↓↓↓
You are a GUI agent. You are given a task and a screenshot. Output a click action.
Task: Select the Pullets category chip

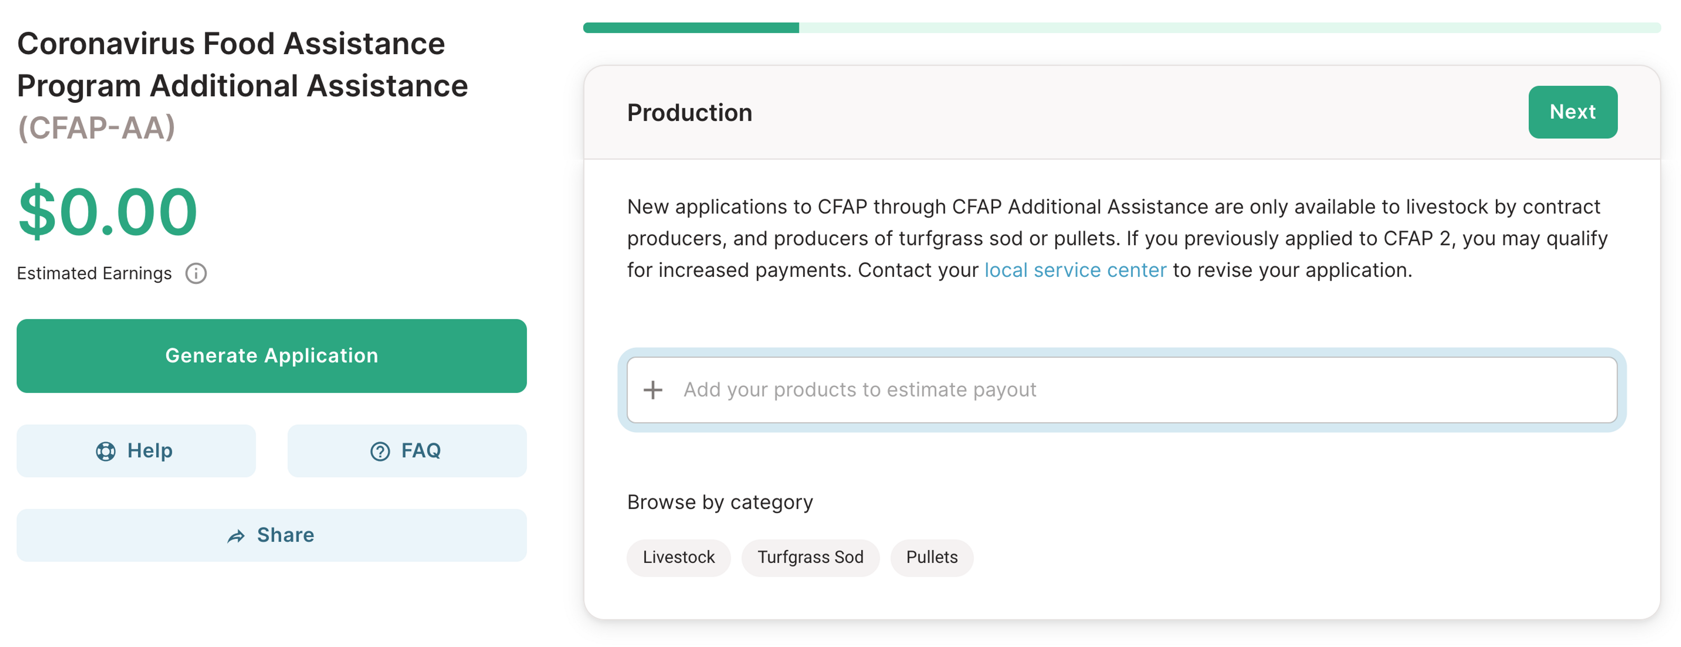pos(931,558)
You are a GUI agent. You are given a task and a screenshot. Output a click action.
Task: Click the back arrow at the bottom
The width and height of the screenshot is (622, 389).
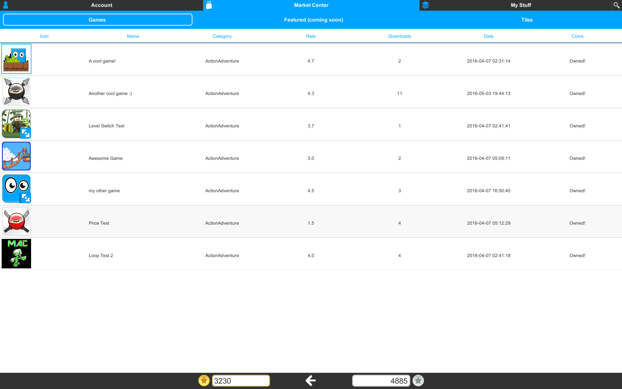tap(310, 381)
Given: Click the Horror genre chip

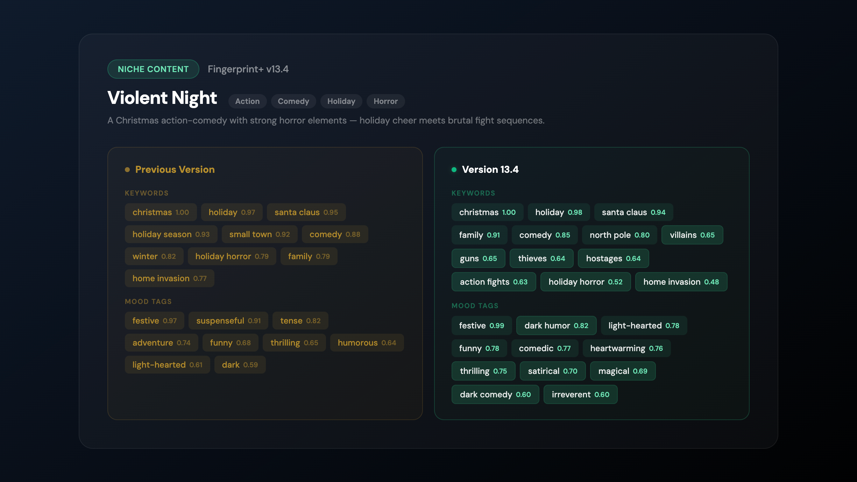Looking at the screenshot, I should 385,101.
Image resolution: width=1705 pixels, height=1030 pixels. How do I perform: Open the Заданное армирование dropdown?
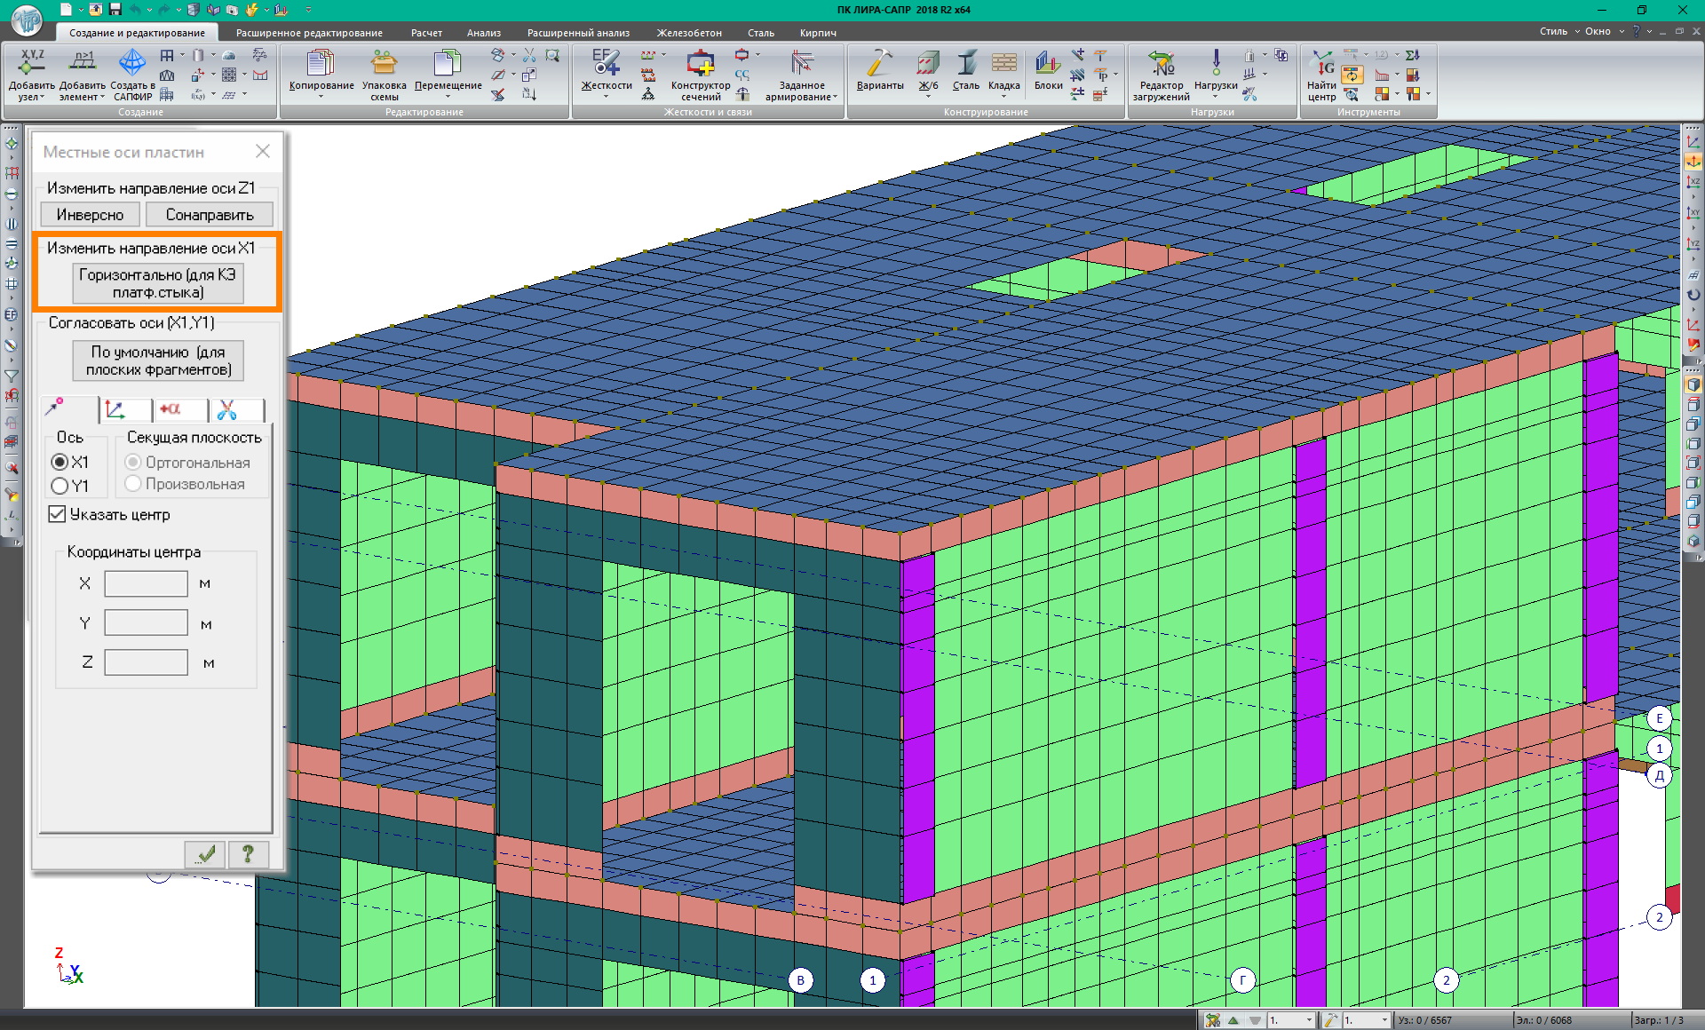click(x=835, y=98)
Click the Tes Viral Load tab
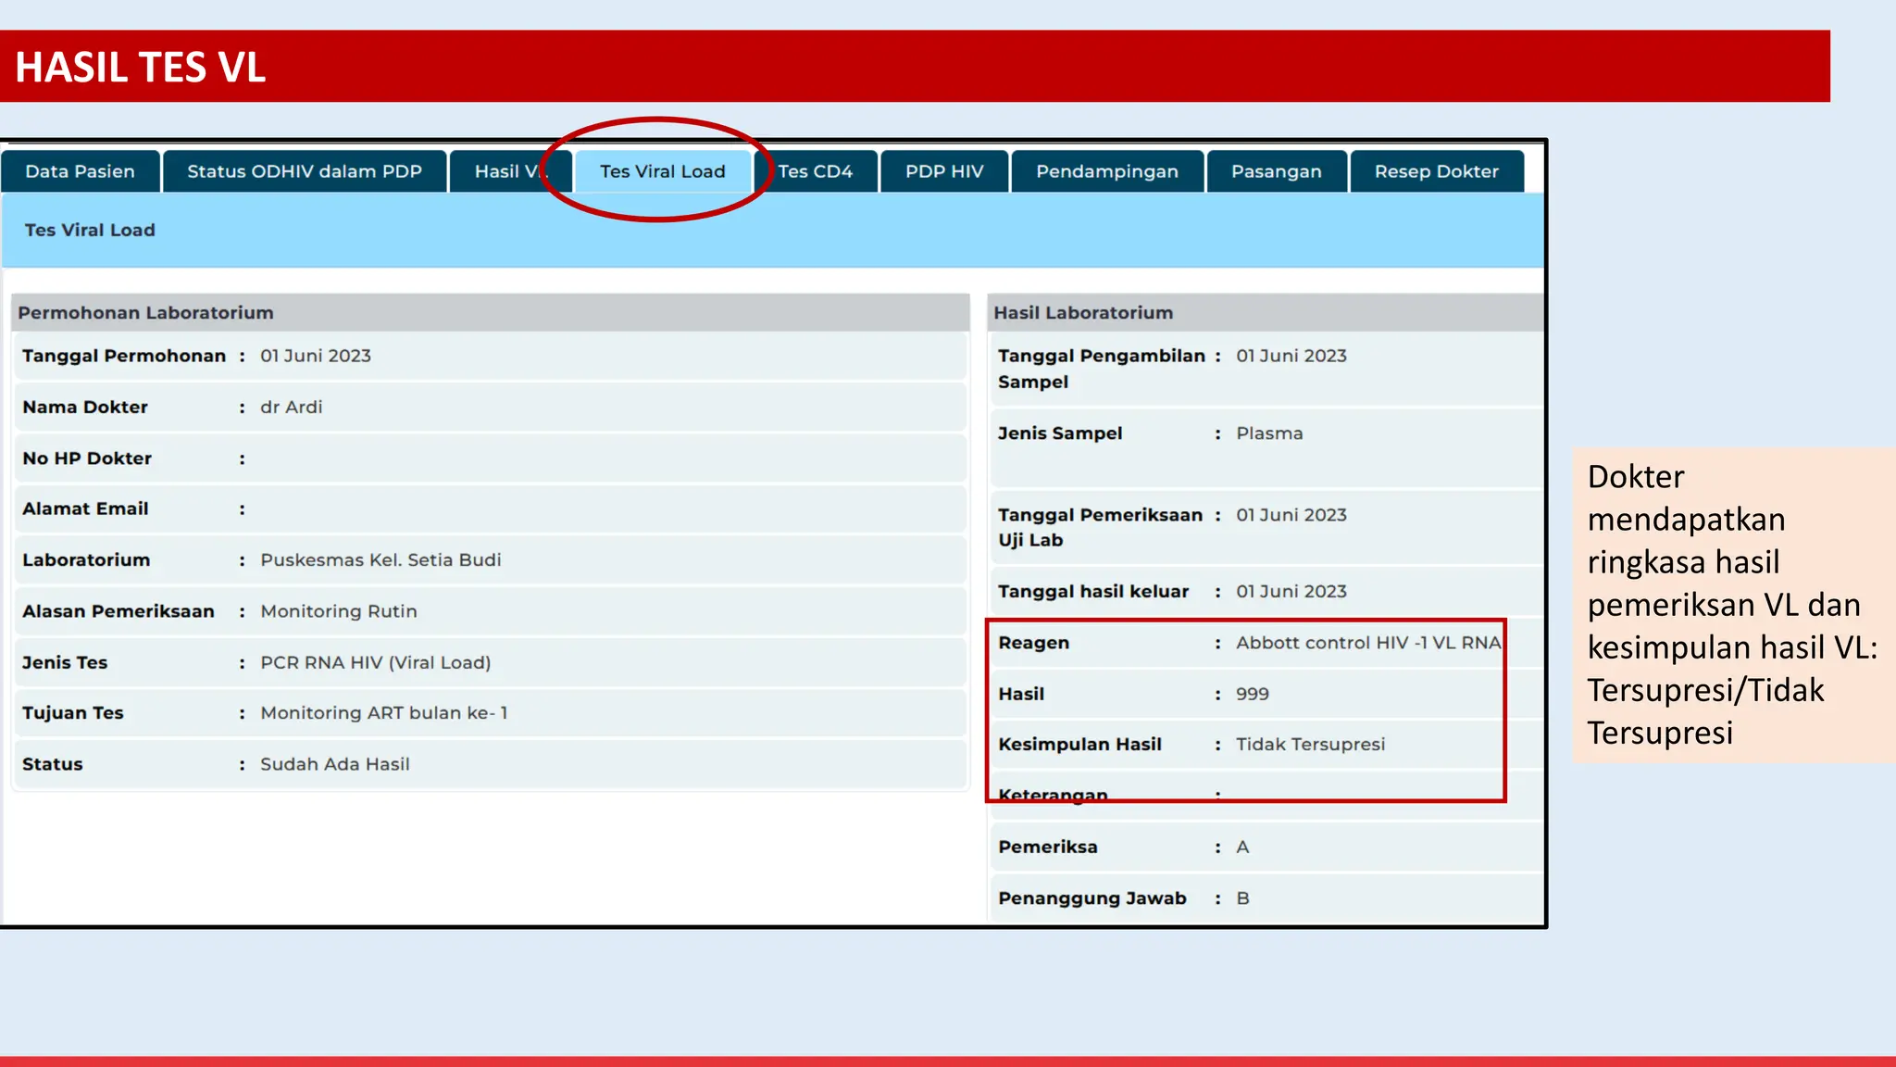Screen dimensions: 1896x1067 pos(662,171)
↑↑↑
(YOUR TASK): With pictures excluded, output the listing above exactly as it stands.

(TASK RESPONSE):
You are a GUI agent. You are given a task and a screenshot. Output a click action.
Task: Select the Pullets category chip

pos(931,558)
You are a GUI agent. You are given a task and a screenshot. Output a click action.
Task: Click the back arrow at the bottom
The width and height of the screenshot is (622, 389).
tap(310, 381)
Given: Click the Horror genre chip

Looking at the screenshot, I should 385,101.
Image resolution: width=1705 pixels, height=1030 pixels. How do I perform: Open the Заданное армирование dropdown?
click(x=835, y=98)
Click the Tes Viral Load tab
Screen dimensions: 1896x1067 pos(662,171)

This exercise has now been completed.